Y es curioso que precisamente esta coincidencia espacio-temporal se produzca entre dos textos tan marcados por esos dos factores, el espacio y el tiempo. ‘Historia argentina’ queda definida en su título: palabras situadas al sur, durante un periodo (triste y atroz) que marcó el después de un país. Mientras, ‘El fondo del cielo’ está inundado de palabras que cuentan y dicen muchas cosas, pero que, sobre todo, hablan del lugar y del momento, ambos variables, alternativos, con muchos comienzos y finales.

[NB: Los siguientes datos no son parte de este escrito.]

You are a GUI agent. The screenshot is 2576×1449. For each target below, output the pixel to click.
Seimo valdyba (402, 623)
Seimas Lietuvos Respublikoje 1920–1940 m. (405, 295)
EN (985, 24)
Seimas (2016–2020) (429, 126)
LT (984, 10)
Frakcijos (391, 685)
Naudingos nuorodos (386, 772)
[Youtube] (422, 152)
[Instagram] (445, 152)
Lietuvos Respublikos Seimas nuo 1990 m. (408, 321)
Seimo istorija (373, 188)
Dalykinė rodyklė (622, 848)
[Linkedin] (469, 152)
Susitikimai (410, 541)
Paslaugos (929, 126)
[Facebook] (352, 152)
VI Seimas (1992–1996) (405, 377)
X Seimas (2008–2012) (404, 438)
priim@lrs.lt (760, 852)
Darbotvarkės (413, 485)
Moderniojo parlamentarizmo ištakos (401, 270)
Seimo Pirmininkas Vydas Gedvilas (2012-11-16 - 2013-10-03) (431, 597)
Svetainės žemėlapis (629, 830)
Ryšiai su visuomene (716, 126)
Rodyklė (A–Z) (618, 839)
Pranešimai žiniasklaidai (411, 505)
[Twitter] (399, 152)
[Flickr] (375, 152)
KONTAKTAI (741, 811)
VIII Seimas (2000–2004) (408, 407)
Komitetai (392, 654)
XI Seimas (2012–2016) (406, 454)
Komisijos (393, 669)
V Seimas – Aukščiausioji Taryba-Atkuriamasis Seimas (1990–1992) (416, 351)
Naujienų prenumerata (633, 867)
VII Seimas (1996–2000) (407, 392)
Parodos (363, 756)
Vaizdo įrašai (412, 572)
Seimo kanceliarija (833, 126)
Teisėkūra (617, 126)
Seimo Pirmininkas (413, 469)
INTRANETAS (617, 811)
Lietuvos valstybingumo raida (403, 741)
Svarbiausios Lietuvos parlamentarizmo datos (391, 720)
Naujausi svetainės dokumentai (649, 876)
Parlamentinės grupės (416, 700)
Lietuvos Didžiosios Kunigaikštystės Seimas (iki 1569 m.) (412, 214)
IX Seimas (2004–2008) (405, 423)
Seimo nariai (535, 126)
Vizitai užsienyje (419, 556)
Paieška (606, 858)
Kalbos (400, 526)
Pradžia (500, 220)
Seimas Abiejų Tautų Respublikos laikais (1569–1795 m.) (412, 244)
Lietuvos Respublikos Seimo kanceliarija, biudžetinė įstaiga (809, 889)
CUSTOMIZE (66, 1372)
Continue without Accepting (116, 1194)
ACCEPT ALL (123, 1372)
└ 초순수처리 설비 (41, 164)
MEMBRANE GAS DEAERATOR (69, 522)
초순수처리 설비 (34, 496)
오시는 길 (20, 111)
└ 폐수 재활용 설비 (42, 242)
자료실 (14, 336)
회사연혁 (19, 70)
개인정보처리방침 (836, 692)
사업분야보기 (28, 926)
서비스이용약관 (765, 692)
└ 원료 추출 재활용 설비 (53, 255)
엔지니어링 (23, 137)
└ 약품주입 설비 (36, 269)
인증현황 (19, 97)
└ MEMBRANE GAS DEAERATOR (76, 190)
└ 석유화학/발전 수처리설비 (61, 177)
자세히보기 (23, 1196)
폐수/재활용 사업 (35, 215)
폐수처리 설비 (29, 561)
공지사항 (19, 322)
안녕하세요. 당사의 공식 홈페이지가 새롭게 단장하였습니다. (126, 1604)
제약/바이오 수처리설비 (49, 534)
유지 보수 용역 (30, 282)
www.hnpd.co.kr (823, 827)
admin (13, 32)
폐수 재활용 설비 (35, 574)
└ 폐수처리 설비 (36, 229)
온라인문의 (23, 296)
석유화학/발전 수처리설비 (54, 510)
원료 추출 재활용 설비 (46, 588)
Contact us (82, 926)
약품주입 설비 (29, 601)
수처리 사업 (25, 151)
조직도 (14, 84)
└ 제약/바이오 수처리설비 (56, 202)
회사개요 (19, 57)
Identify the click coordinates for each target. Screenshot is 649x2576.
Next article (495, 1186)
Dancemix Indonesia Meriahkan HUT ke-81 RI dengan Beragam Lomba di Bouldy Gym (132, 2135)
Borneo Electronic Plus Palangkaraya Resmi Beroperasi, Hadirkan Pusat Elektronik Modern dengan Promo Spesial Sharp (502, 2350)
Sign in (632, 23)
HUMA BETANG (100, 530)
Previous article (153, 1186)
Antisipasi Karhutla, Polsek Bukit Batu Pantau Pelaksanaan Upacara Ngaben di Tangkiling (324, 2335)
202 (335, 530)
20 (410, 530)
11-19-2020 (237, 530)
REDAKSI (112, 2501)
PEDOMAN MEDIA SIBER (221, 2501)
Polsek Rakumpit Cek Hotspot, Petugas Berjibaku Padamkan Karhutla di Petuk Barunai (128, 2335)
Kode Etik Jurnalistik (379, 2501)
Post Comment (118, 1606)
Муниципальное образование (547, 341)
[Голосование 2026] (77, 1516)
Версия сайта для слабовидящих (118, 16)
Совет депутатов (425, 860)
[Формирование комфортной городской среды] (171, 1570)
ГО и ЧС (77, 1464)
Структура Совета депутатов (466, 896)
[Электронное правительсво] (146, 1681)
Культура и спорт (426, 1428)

‘El fondo del cielo’ se inició hace dos años como un tentativo ‘Tsunami’, allá por la muerte de Kurt Vonnegut (referencia omnipresente y siempre agradecida por Fresán), y concluyó, con varias páginas menos, coincidiendo con la muerte de J. G. Ballard (también referenciado y agradecido). Me pregunto si, cuando dentro de unos años, se publique la segunda edición ésta habrá sido aumentada y re-explorada, como ya es habitual en el argentino.

Rodrigo Fresán disfruta de un doble estreno en estos días, mientras Mondadori publica su novela más reciente, ‘El fondo del cielo’, Anagrama reedita el libro con que se inició en el mundo editorial: Historia argentina. La mesa de novedades de la librería acoge, pues, al mismo escritor en dos etapas de su carrera literaria: el primer Fresán, que con veintisiete años se daba a conocer y sorprendía, y el último Fresán, de cuarenta y seis, con varios libros a sus espaldas y el reconocimiento, más que merecido, de la crítica y el público.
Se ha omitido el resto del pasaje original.